# SURVEY OF MEMORY HIERARCHY AND HYBRID MEMORY CUBE

<sup>1</sup> Prof. Arun Tigadi, <sup>2</sup>Rahul C Kodaganur, <sup>3</sup> Prof Pramod Naik , <sup>4</sup>Dr. Hansraj Guhilot

<sup>1,2</sup> Department of Electronics and Communication Engineering, KLE's Dr. M S Sheshgiri College of Engineering and Technology Belagavi, Karnataka

<sup>3</sup>Department of Electronics & Communication Engineering, VCET, Puttur, Karnataka, India <sup>4</sup>Principal K.C.College of Engineering & Management Studies and Research, Thane, Maharashtra, India Email- <sup>1</sup>arun.tigadi@gmail.com, <sup>2</sup>rkodaganur@gmail.com, <sup>3</sup>pramodnaik40@gmail.com, <sup>4</sup>hansraj.g@gmail.com Keywords: memory hierarchy, hybrid memory cube, primary memory, cache memory, registers

#### Abstract

All computers have a memory hierarchy; it is the classification of storage elements based on their capacity, cost and access times. Most modern CPUs are so fast that for most program workloads, the bottleneck is the locality of reference of memory accesses and the efficiency of the caching and memory transfer between different levels of the hierarchy. As a result, the CPU spends much of its time idling, waiting for memory I/O to complete. The main goal of memory hierarchy is to provide CPU with necessary data (and instructions) as quickly as possible. In this paper we review different types of memories in the memory hierarchy and evolution of DRAM. We also investigate the recent trends in primary memory such as 'Hybrid Memory Cube', which is a three-dimensional DRAM architecture that improves latency, bandwidth, power and density.

#### I. Introduction.

Memory hierarchy distinguishes each level in the "hierarchy" by response time. Since response time, complexity, and capacity are related, the levels may also be distinguished by the controlling technology.CPU registers hold the most frequently used data. Small, fast cache memories nearby the CPU act as staging areas for a subset of the data and instructions stored in the relatively slow main memory. The main memory stages data stored on large, slow hard disks.

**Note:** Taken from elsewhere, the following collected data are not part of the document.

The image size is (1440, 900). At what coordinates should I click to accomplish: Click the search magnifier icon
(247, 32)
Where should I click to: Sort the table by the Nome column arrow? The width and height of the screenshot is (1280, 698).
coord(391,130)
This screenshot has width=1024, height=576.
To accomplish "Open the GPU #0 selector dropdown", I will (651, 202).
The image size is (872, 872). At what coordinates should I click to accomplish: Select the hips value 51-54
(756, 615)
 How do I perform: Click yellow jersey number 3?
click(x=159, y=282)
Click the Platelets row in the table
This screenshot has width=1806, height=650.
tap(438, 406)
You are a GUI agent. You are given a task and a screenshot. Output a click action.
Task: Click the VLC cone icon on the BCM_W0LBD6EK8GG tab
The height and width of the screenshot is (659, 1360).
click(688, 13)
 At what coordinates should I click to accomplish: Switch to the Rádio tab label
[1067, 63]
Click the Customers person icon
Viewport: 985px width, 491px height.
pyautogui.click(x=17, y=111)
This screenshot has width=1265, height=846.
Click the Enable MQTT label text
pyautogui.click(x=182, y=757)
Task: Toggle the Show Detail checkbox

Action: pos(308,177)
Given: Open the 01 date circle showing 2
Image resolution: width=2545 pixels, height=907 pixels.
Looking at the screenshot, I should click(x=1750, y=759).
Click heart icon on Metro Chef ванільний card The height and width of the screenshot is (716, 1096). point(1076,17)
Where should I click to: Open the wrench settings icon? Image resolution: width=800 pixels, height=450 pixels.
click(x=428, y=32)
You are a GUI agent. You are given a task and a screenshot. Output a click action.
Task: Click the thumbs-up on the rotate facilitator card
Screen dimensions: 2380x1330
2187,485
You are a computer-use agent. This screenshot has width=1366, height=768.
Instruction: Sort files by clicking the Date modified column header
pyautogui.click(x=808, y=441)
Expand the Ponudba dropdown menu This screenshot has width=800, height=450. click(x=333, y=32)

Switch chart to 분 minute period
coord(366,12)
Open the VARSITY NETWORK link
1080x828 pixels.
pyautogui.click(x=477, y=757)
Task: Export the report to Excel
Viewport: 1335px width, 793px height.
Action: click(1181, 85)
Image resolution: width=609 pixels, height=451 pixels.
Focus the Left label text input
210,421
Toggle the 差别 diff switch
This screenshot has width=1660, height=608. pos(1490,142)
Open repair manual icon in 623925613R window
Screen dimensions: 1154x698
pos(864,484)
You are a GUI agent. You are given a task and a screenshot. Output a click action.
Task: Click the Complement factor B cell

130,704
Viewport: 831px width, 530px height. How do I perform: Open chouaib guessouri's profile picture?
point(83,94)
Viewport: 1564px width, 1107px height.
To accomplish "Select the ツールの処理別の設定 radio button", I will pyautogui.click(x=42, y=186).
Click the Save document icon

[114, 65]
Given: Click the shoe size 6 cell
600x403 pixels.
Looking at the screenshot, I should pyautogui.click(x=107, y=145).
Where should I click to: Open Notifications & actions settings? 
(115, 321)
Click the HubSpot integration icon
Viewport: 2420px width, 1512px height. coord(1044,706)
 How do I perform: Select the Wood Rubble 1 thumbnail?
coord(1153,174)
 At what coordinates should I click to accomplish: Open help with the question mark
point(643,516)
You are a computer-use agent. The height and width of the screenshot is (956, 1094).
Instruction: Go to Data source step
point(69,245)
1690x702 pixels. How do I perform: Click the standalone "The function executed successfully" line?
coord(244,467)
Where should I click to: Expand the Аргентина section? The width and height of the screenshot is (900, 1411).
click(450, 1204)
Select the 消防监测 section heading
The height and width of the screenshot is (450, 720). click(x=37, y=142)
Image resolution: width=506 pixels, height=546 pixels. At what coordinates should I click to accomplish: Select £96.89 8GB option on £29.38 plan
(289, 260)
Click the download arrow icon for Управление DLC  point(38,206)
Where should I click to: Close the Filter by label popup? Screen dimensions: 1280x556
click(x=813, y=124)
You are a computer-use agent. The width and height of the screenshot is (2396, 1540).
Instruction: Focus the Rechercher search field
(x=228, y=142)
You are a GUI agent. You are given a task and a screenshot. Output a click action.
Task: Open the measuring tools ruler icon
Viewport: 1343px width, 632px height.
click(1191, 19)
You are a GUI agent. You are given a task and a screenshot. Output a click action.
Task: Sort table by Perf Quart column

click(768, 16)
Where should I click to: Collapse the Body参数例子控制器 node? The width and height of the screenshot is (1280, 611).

Programs tend to access the storage at any particular level more frequently than they access the storage at the next lower level. So the storage at the next level can be slower, and thus larger and cheaper per bit. The overall effect is a large pool of memory that costs as much as the cheap storage near the bottom of the hierarchy, but that serves data to programs at the rate of the fast storage near the top of the hierarchy. A memory hierarchy pyramid is shown in fig1.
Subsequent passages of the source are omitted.